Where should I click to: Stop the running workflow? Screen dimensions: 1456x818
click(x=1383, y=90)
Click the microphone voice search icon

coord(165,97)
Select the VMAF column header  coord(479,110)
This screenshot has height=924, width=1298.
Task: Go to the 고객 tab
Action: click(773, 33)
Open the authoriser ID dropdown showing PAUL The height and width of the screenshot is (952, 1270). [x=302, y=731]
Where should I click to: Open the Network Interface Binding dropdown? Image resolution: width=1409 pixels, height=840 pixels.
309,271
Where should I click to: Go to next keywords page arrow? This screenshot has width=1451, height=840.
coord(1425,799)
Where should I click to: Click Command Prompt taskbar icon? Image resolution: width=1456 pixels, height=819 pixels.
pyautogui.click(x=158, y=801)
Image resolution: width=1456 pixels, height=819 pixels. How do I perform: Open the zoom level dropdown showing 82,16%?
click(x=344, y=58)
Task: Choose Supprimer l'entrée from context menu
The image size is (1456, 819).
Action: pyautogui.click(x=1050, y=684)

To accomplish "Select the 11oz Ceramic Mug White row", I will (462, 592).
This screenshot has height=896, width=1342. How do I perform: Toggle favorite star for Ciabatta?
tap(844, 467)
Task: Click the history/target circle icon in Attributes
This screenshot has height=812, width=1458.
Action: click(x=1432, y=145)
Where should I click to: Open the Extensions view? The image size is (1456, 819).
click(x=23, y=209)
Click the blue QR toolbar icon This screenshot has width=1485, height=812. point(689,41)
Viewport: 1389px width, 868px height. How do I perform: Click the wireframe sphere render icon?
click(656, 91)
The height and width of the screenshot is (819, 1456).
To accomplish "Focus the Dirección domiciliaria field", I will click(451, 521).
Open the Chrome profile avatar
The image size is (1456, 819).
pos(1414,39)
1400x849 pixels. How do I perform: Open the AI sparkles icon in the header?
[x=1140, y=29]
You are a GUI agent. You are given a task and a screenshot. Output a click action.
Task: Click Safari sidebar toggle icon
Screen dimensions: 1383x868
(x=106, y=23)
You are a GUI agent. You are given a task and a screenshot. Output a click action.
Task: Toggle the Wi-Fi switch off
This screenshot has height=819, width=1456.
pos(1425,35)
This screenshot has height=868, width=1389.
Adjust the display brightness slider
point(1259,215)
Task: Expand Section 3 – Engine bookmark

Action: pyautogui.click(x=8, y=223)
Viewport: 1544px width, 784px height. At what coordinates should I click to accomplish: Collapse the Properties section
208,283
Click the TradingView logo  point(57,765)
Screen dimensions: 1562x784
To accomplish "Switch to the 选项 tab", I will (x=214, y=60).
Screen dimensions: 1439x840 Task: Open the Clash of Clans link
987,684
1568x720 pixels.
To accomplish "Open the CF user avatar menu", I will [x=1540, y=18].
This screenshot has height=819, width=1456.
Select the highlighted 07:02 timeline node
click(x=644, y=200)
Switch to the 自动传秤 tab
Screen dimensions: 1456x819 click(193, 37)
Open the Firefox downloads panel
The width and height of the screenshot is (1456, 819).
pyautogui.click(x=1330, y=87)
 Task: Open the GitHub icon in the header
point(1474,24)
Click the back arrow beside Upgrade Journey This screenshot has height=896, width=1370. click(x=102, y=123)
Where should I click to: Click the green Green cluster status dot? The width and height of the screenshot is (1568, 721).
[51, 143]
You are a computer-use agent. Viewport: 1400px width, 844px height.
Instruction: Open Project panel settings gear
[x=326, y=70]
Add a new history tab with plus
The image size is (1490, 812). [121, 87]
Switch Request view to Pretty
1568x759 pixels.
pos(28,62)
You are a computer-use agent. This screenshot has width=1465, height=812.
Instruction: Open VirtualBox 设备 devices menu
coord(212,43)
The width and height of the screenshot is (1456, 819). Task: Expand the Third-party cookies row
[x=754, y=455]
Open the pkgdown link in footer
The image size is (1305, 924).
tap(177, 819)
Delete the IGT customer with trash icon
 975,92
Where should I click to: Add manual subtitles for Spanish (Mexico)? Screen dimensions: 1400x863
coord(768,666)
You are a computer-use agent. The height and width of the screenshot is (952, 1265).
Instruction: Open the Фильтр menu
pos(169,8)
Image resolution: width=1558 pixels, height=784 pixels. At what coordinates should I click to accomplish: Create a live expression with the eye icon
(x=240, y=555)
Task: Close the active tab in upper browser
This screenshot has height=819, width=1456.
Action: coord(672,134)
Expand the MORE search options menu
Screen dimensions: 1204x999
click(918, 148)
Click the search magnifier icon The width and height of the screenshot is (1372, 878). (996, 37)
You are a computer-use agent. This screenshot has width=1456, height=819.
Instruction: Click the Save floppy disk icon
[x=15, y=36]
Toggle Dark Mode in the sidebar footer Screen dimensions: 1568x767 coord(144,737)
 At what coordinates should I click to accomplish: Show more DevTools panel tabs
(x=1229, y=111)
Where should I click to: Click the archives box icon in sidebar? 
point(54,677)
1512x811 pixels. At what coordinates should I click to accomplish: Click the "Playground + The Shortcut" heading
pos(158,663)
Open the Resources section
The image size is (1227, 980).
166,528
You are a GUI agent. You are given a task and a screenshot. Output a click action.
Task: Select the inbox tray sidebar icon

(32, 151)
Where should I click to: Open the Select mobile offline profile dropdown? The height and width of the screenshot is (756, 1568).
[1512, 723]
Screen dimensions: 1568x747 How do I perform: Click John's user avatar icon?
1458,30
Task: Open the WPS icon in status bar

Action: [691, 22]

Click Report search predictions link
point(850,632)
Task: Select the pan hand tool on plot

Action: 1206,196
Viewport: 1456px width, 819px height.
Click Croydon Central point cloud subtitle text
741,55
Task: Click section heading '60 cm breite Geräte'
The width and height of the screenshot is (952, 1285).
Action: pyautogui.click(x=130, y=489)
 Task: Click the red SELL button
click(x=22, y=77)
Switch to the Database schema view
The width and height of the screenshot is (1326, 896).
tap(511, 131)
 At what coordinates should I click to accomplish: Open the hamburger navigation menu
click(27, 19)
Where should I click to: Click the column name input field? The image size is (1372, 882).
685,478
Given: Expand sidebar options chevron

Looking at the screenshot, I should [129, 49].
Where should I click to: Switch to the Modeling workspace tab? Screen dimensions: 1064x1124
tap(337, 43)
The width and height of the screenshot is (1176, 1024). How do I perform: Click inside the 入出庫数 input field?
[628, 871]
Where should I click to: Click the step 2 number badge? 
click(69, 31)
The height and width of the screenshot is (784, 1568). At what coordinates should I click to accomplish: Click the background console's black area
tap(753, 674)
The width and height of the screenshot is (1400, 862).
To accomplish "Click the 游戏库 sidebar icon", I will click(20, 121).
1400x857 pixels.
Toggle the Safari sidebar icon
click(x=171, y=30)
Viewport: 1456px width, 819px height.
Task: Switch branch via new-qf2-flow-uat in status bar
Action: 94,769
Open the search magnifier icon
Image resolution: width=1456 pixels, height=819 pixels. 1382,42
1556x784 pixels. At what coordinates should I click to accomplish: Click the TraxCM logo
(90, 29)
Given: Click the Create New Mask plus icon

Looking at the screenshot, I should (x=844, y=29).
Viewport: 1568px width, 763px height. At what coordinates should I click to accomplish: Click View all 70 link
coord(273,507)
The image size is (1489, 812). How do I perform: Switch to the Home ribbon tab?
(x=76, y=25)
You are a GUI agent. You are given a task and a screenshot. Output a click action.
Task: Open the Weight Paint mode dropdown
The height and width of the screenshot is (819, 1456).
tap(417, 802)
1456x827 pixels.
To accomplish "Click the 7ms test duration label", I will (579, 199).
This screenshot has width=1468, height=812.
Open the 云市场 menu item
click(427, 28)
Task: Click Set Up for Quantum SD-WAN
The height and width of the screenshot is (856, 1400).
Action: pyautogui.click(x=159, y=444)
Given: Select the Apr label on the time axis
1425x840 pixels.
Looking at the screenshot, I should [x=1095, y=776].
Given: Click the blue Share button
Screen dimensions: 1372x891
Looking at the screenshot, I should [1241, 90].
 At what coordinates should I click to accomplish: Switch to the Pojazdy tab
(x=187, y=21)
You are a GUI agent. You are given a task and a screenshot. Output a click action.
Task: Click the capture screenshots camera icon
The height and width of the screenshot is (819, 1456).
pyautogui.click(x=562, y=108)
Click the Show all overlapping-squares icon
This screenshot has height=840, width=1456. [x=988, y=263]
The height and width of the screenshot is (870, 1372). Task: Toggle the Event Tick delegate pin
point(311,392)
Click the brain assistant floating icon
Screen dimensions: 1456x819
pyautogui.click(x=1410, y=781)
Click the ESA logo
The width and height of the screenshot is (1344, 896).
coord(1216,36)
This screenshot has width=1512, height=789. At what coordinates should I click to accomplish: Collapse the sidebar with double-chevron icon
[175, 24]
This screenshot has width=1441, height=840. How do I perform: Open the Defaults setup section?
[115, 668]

────────────────────────────────────────

> **YOUR ASSIGNMENT**:
When the line with "This screenshot has height=812, width=1458." is reached in the data above, begin copying, and stop after the line with "You are a computer-use agent. Viewport: 1400px"; copy each line exactly, both ends included.

> **SOLUTION TO THIS PROBLEM**:
This screenshot has height=812, width=1458.
Action: click(x=1432, y=145)
Where should I click to: Open the Extensions view? The image size is (1456, 819).
click(x=23, y=209)
Click the blue QR toolbar icon This screenshot has width=1485, height=812. point(689,41)
Viewport: 1389px width, 868px height. How do I perform: Click the wireframe sphere render icon?
click(656, 91)
The height and width of the screenshot is (819, 1456).
To accomplish "Focus the Dirección domiciliaria field", I will click(451, 521).
Open the Chrome profile avatar
The image size is (1456, 819).
pos(1414,39)
1400x849 pixels. How do I perform: Open the AI sparkles icon in the header?
[x=1140, y=29]
You are a GUI agent. You are given a task and a screenshot. Output a click action.
Task: Click Safari sidebar toggle icon
Screen dimensions: 1383x868
(x=106, y=23)
You are a GUI agent. You are given a task and a screenshot. Output a click action.
Task: Toggle the Wi-Fi switch off
This screenshot has height=819, width=1456.
pos(1425,35)
This screenshot has height=868, width=1389.
Adjust the display brightness slider
point(1259,215)
Task: Expand Section 3 – Engine bookmark

Action: pyautogui.click(x=8, y=223)
Viewport: 1544px width, 784px height. At what coordinates should I click to accomplish: Collapse the Properties section
208,283
Click the TradingView logo  point(57,765)
Screen dimensions: 1562x784
To accomplish "Switch to the 选项 tab", I will (x=214, y=60).
Screen dimensions: 1439x840 Task: Open the Clash of Clans link
987,684
1568x720 pixels.
To accomplish "Open the CF user avatar menu", I will [x=1540, y=18].
This screenshot has height=819, width=1456.
Select the highlighted 07:02 timeline node
click(x=644, y=200)
Switch to the 自动传秤 tab
Screen dimensions: 1456x819 click(193, 37)
Open the Firefox downloads panel
The width and height of the screenshot is (1456, 819).
pyautogui.click(x=1330, y=87)
 Task: Open the GitHub icon in the header
point(1474,24)
Click the back arrow beside Upgrade Journey This screenshot has height=896, width=1370. click(x=102, y=123)
Where should I click to: Click the green Green cluster status dot? The width and height of the screenshot is (1568, 721).
[51, 143]
You are a computer-use agent. Viewport: 1400px width, 844px height.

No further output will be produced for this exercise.